**What the task asks:** All of the records should be given again verbatim.

**Information given:**
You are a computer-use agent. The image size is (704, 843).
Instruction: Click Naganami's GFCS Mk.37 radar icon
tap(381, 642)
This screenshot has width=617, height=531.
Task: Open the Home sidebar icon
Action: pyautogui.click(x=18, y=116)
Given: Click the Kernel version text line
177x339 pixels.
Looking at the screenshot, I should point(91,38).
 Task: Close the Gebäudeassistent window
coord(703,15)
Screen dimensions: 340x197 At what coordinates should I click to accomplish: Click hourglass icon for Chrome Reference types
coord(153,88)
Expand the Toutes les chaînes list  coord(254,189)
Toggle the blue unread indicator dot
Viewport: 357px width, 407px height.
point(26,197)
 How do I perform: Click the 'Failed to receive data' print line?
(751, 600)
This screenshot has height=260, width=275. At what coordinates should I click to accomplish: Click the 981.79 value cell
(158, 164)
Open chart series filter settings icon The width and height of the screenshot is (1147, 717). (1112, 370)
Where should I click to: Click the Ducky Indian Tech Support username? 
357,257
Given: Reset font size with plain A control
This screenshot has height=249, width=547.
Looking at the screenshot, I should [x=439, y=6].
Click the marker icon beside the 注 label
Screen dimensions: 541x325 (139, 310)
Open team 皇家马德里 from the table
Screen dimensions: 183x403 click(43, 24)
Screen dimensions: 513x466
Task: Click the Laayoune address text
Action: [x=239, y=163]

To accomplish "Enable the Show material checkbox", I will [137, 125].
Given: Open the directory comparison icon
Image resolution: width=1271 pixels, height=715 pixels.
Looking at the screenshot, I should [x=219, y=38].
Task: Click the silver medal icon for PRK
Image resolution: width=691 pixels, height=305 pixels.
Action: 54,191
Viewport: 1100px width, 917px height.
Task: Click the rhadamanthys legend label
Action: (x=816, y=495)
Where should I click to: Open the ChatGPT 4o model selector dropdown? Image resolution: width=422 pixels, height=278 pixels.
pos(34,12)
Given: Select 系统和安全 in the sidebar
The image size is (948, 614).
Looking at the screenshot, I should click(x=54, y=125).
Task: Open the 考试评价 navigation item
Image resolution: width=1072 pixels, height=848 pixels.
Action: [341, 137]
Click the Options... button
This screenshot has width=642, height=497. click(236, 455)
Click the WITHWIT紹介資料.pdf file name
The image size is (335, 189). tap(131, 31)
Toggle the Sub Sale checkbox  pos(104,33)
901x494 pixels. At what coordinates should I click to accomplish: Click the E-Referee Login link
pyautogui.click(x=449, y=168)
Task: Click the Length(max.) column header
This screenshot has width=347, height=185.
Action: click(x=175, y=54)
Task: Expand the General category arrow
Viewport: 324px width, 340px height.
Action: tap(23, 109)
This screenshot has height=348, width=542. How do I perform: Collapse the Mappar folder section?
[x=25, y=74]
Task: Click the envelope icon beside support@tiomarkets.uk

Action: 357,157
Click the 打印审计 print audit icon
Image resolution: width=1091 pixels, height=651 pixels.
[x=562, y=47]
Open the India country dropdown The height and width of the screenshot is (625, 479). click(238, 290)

**Answer:**
You are a computer-use agent. The image size is (704, 843).
Instruction: Click Naganami's GFCS Mk.37 radar icon
tap(381, 642)
This screenshot has width=617, height=531.
Task: Open the Home sidebar icon
Action: pyautogui.click(x=18, y=116)
Given: Click the Kernel version text line
177x339 pixels.
Looking at the screenshot, I should point(91,38).
 Task: Close the Gebäudeassistent window
coord(703,15)
Screen dimensions: 340x197 At what coordinates should I click to accomplish: Click hourglass icon for Chrome Reference types
coord(153,88)
Expand the Toutes les chaînes list  coord(254,189)
Toggle the blue unread indicator dot
Viewport: 357px width, 407px height.
point(26,197)
 How do I perform: Click the 'Failed to receive data' print line?
(751, 600)
This screenshot has height=260, width=275. At what coordinates should I click to accomplish: Click the 981.79 value cell
(158, 164)
Open chart series filter settings icon The width and height of the screenshot is (1147, 717). (1112, 370)
Where should I click to: Click the Ducky Indian Tech Support username? 
357,257
Given: Reset font size with plain A control
This screenshot has height=249, width=547.
Looking at the screenshot, I should [x=439, y=6].
Click the marker icon beside the 注 label
Screen dimensions: 541x325 (139, 310)
Open team 皇家马德里 from the table
Screen dimensions: 183x403 click(43, 24)
Screen dimensions: 513x466
Task: Click the Laayoune address text
Action: [x=239, y=163]

To accomplish "Enable the Show material checkbox", I will [137, 125].
Given: Open the directory comparison icon
Image resolution: width=1271 pixels, height=715 pixels.
Looking at the screenshot, I should [x=219, y=38].
Task: Click the silver medal icon for PRK
Image resolution: width=691 pixels, height=305 pixels.
Action: 54,191
Viewport: 1100px width, 917px height.
Task: Click the rhadamanthys legend label
Action: (x=816, y=495)
Where should I click to: Open the ChatGPT 4o model selector dropdown? Image resolution: width=422 pixels, height=278 pixels.
pos(34,12)
Given: Select 系统和安全 in the sidebar
The image size is (948, 614).
Looking at the screenshot, I should click(x=54, y=125).
Task: Open the 考试评价 navigation item
Image resolution: width=1072 pixels, height=848 pixels.
Action: [341, 137]
Click the Options... button
This screenshot has width=642, height=497. click(236, 455)
Click the WITHWIT紹介資料.pdf file name
The image size is (335, 189). tap(131, 31)
Toggle the Sub Sale checkbox  pos(104,33)
901x494 pixels. At what coordinates should I click to accomplish: Click the E-Referee Login link
pyautogui.click(x=449, y=168)
Task: Click the Length(max.) column header
This screenshot has width=347, height=185.
Action: click(x=175, y=54)
Task: Expand the General category arrow
Viewport: 324px width, 340px height.
Action: tap(23, 109)
This screenshot has height=348, width=542. How do I perform: Collapse the Mappar folder section?
[x=25, y=74]
Task: Click the envelope icon beside support@tiomarkets.uk

Action: 357,157
Click the 打印审计 print audit icon
Image resolution: width=1091 pixels, height=651 pixels.
[x=562, y=47]
Open the India country dropdown The height and width of the screenshot is (625, 479). click(238, 290)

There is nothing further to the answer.